» The problem: Give the data again in full, without pictures.

» Exercise materials:
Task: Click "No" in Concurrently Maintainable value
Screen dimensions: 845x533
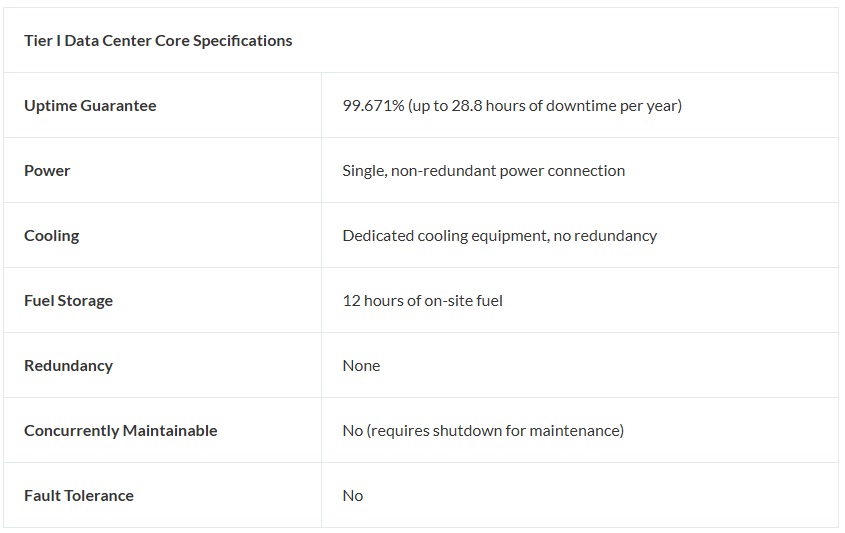Action: pos(352,431)
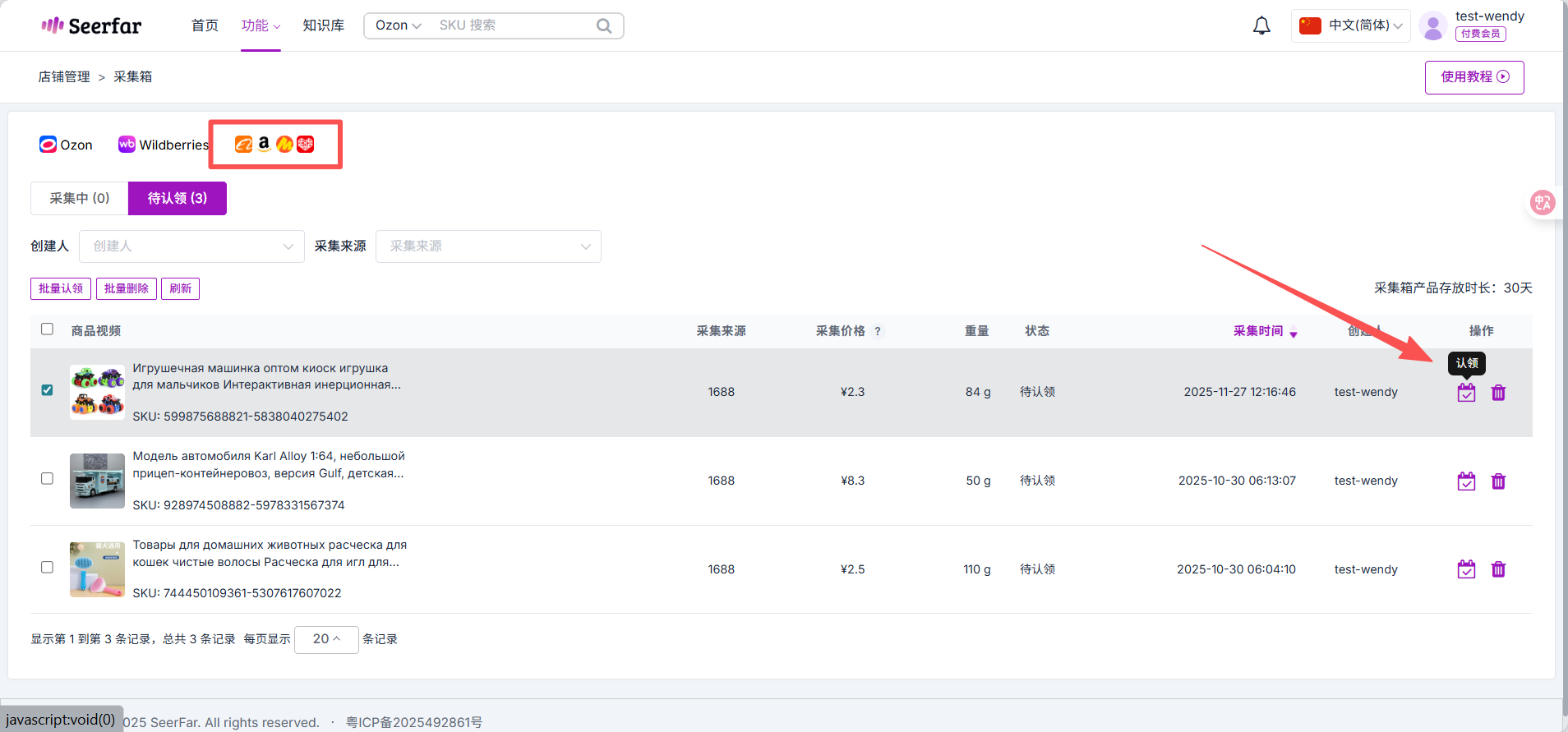Image resolution: width=1568 pixels, height=732 pixels.
Task: Click the search magnifier icon
Action: pos(604,25)
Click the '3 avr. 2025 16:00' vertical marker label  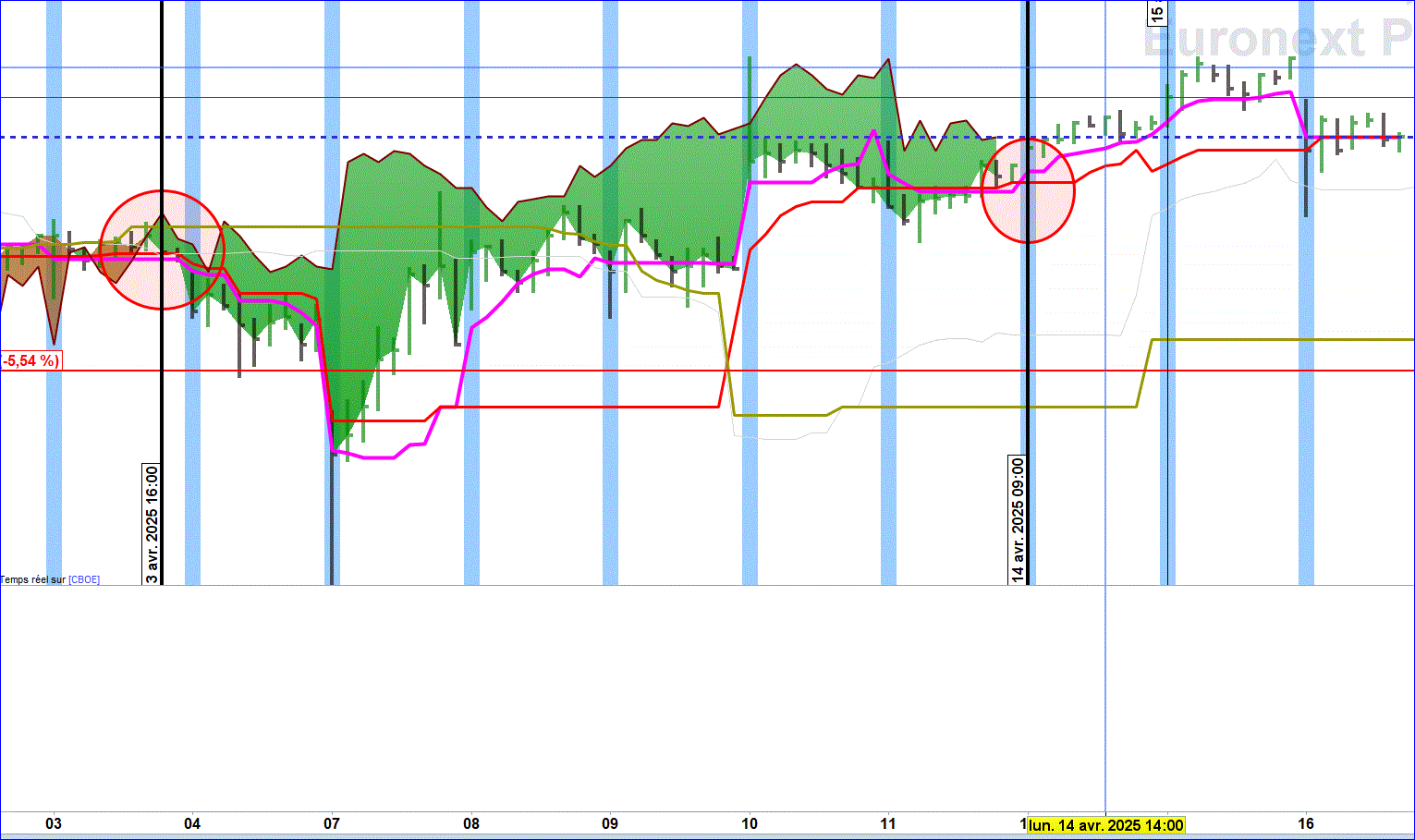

» Response to this task:
Task: Click "No" in Concurrently Maintainable value
Screen dimensions: 845x533
Action: pos(352,431)
Image resolution: width=1568 pixels, height=732 pixels.
Task: Click the search magnifier icon
Action: pos(604,25)
Click the '3 avr. 2025 16:00' vertical marker label  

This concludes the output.